Roger Phillips found a solution for an 8x8 grid of dots with 9 arcs. He just found a solution for 8 arcs through a 7x7 grid of points.

Eight arcs through a 7x7 grid of points, by Roger Phillips.

I've added a few new books to my Books area. Proofs from THE BOOK by Aigner and Zeigler is a wonderful glimpse at a metaphysical artifact. Quoting from the preface: "Paul Erdös liked to talk about The Book, in which God maintains the perfect proofs for mathematical theorems, following the dictum of G. H. Hardy that there is no permanent place for ugly mathematics. Erdös also said that one need not believe in God but, as a mathematician, you should believe in The Book." The beautiful Aigner & Zeigler glimpse is now in a second edition.

Problem Solving Strategies by Arthur Engel is aimed at people involved at math competitions. It has 1300 problems and solutions, many of them new to me (which is saying something). Often a problem becomes easier if you know of a certain trick or method. The Herglotz trick, for example (see Proofs from The Book, chapter 19). Problem Solving Strategies concentrates on these methods.

Donald Knuth has calculated the number of 47-ominoes as exactly 272,680,844,424,943,840,614,538,634. More exciting are his plans for Art of Computer Programming, Volume 4. He's done extensive research on puzzle kings Loyd and Dudeney, and much of that research is indexed at Knuth's site, such as the Dudeney-Loyd columns for Tit Bits.

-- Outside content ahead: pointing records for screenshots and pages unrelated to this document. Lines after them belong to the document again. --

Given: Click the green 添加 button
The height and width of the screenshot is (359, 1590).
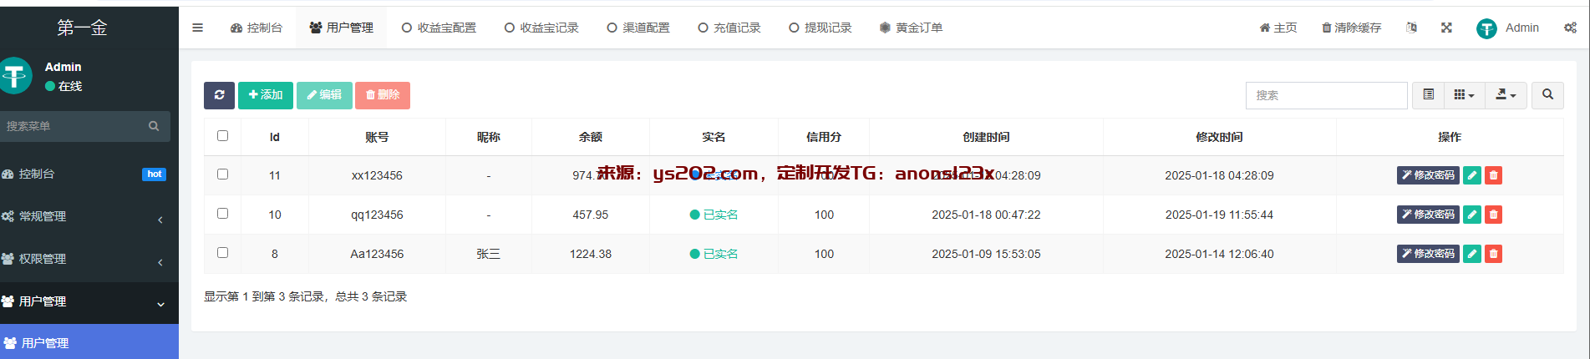Looking at the screenshot, I should click(266, 95).
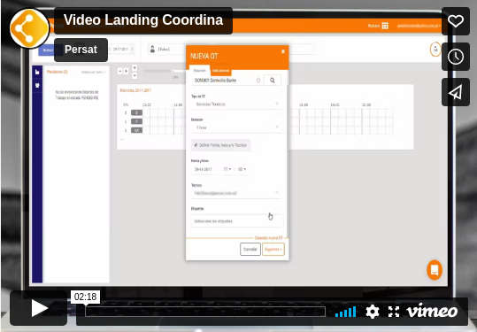The width and height of the screenshot is (477, 332).
Task: Click the search magnifier in Nueva OT dialog
Action: (x=273, y=81)
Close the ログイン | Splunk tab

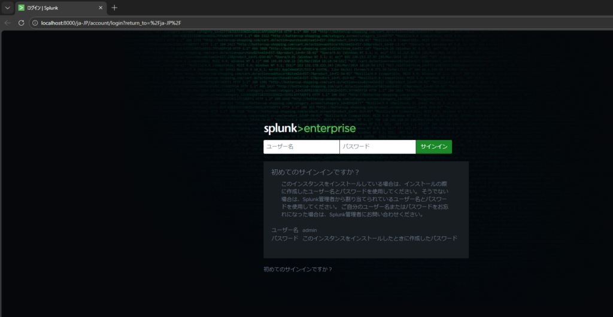[100, 8]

Erich Friedman noticed that 941 is the only 3 digit number that is the reverse of the sum of its proper substrings. 94+41+9+4+1 = 149. There is a four digit number with this property. What is it? Joseph DeVincentis, Ben Langton, Gerami F. Havewala, Gerard Schildberger, Cedric Lo, Andrej Jakobcic, and others added 891, 1392, 51070, 147970, 1,330,550 and 1,523,870.

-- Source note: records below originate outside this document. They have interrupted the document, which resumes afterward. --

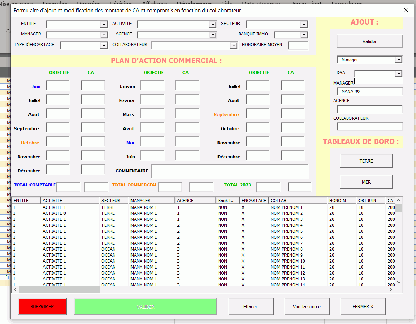This screenshot has width=416, height=324.
Task: Click the Effacer button
Action: pos(250,306)
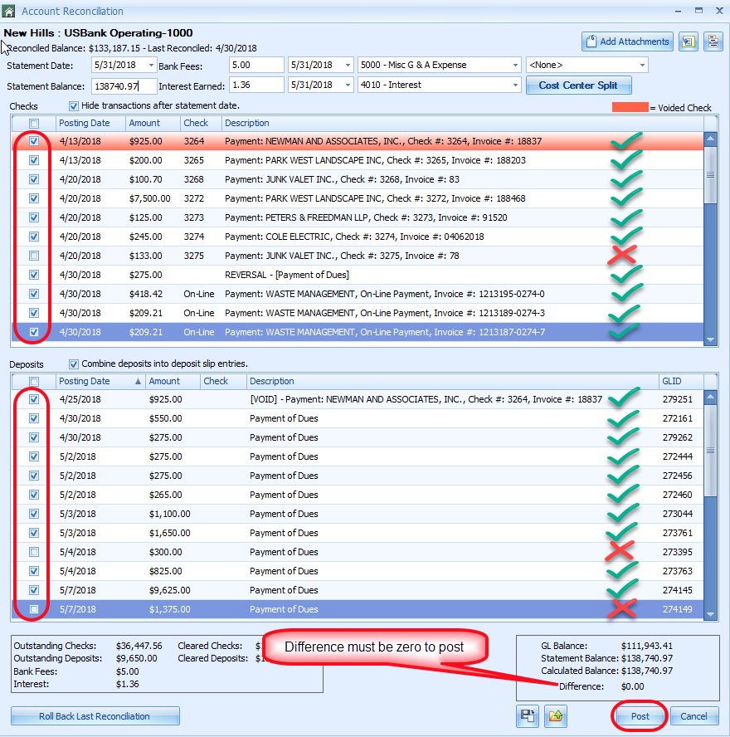The width and height of the screenshot is (730, 737).
Task: Click Roll Back Last Reconciliation
Action: [95, 716]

More mazes can be found at joker-games.com. The Maze of Rah and Just Skidding are both good logic challenges.

I've moved the Logistic Map to my Prizes page as a \$50 problem.

I've located the Retrograde Analysis Page again.

Observer puzzlers and solutions were moved to the Solutions page.

Arcs through Dots were moved to the Connect the Dots page.

Domino graphs were solved by many people. My intended answer for the 9-circle problem (arrange the dominoes 1-3 1-4 1-5 2-3 2-4 2-5 3-4 3-5 4-5 in a circle so that no domino shares a number with its neighbor) involves the Petersen Graph. Just look at the 9-sided representation. Add the 1-2 domino at the center, and the rest of the problem is easy. The Petersen graph corresponds with the order-5 dominoes. The below two graphs correspond to the order 6 dominoes. I'm not sure if they have a name, but I probably won't get into too much trouble by calling them "domino graphs."

Order six domino graphs. Each vertex can be labeled uniquely with a pair
of numbers from {1,2,3,4,5,6} so that no adjacent vertices share numbers.

Patrick Hamlyn investigated augmented pentominoes.

Archimedes and Aristotle might soon have some new papers published. Details.

From rec.puzzles: "Take the cards from a standard deck and turn them face up one at a time. You can stop at any time, at which point you are paid in dollars the number of red cards so far minus the number of black cards so far. Assuming optimal play, what is the expected payoff from this game?" Answer by Mark Thornquist.

"Lucy and Lily" is a game by Rich Schwartz that sneakily demonstrates the usefulness of four dimensional lattices.